Typically, cells experience pressure gradients during extravasation or interstitial migration because of hydrostatic and osmotic pressure differences between microvessels (e.g., capillaries or post-capillary venules) and the surrounding tissue, resulting in a net outward filtration pressure of ~0.1 to 0.3 kPa. Pressure gradients are known to generate flow fields that exert drag forces on cells in the direction of flow. While some studies show that cell exposure to ΔP results in migration towards low-pressure regions, others report the exact opposite results. These conflicting data have been generated using discrete 3D gels that may evoke divergent migratory responses to pressure gradients due to differences in pore sizes/the degree of confinement. To evaluate the effects of ΔP on confined vs. unconfined migration, we generated hydrostatic pressure gradients across microchannels of prescribed dimensions. Our results demonstrate that in confining microchannels ((W)idth x (H)eight = 10 x 3 μm²) where cells occupy the entire channel cross-sectional area, application of ΔP=-0.16 kPa (i.e., high-pressure at the cell rear and low-pressure at the cell front) causes a rapid reversal of migration direction; ~50% of cells move away from low-pressure regions and migrate in the upstream direction. In contrast, unconfined (W x H = 20 x 10 μm²) or partially confined microchannels (W x H = 10 x 10 μm²) trigger predominantly downstream migration. These observations hold true for HT-1080 fibrosarcoma cells, MDA-MB-231 breast cancer cells and bone-marrow-derived mesenchymal stem cells and are independent of seeding density.

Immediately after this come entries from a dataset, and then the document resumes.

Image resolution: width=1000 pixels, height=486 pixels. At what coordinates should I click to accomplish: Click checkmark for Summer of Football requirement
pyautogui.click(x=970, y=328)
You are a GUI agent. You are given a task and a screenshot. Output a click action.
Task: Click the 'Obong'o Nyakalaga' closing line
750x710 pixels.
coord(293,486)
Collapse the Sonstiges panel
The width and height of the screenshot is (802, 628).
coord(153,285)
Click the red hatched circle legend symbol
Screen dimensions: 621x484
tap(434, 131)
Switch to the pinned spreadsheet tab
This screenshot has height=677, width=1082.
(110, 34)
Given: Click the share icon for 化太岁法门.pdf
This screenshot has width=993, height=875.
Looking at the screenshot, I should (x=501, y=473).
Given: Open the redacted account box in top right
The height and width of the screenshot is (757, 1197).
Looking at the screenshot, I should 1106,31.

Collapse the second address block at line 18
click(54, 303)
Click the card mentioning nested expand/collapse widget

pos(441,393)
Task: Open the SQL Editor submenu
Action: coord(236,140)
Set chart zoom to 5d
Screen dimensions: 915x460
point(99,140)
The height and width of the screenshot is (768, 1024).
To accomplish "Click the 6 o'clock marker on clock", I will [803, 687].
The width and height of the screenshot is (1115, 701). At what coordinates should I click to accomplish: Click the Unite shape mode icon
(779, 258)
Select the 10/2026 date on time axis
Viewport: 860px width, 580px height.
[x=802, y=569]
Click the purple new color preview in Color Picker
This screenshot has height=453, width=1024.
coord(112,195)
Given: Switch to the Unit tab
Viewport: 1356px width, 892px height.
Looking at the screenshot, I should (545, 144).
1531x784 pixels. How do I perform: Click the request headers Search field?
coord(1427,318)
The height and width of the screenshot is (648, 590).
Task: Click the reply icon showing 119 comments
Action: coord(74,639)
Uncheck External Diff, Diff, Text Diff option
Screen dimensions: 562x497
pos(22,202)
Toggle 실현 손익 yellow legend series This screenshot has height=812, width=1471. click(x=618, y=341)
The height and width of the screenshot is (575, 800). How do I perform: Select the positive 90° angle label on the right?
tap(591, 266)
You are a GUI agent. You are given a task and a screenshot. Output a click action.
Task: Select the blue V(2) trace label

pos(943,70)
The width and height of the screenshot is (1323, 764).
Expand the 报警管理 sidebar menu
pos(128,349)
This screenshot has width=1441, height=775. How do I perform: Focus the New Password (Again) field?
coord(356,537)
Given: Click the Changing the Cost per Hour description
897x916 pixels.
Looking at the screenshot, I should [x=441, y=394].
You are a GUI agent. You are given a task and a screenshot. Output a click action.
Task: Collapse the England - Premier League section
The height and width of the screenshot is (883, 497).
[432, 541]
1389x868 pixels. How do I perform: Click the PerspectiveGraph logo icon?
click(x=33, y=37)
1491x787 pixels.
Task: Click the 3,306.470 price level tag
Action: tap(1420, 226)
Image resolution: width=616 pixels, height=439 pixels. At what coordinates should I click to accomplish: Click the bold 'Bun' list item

Actomyosin contractility controls migration direction following cell exposure to ΔP. Pharmacological inhibition of actomyosin contractility (Y-27632 and blebbistatin) or Myosin IIA knockdown abolish pressure-induced migration direction reversal and promote downstream migration in confinement. Similar results are observed using a calcium inhibitor that markedly suppresses Myosin II activity. Moreover, live-cell imaging of Myosin IIA-GFP-labelled cells reveals that before exposure to ΔP, Myosin IIA primarily localizes at the rear of confined cells. Interestingly, the application of ΔP promotes the reduction of Myosin IIA levels at the trailing edge and simultaneously induces the enrichment of Myosin IIA at the opposite pole (new trailing edge). We employed optogenetic tools to evaluate whether pressure-mediated cell reversal requires Myosin IIA repolarization. While light-induced activation of actomyosin contractility at the cell rear inhibits cell reversal and induces downstream motility, upregulation of contractility at the opposite pole promotes almost exclusively migration towards high pressure regions.

Collectively, our data reveal the key role of confinement in regulating cell responses to asymmetric pressure forces and demonstrate how Myosin II triggers upstream cell migration. This work enhances our understanding of how migrating cells sense, interpret, and respond to diverse microenvironmental signals. Our future studies will focus on identifying cell surface molecules that are responsible for sensing ΔP and controlling Myosin IIA-induced upstream motility.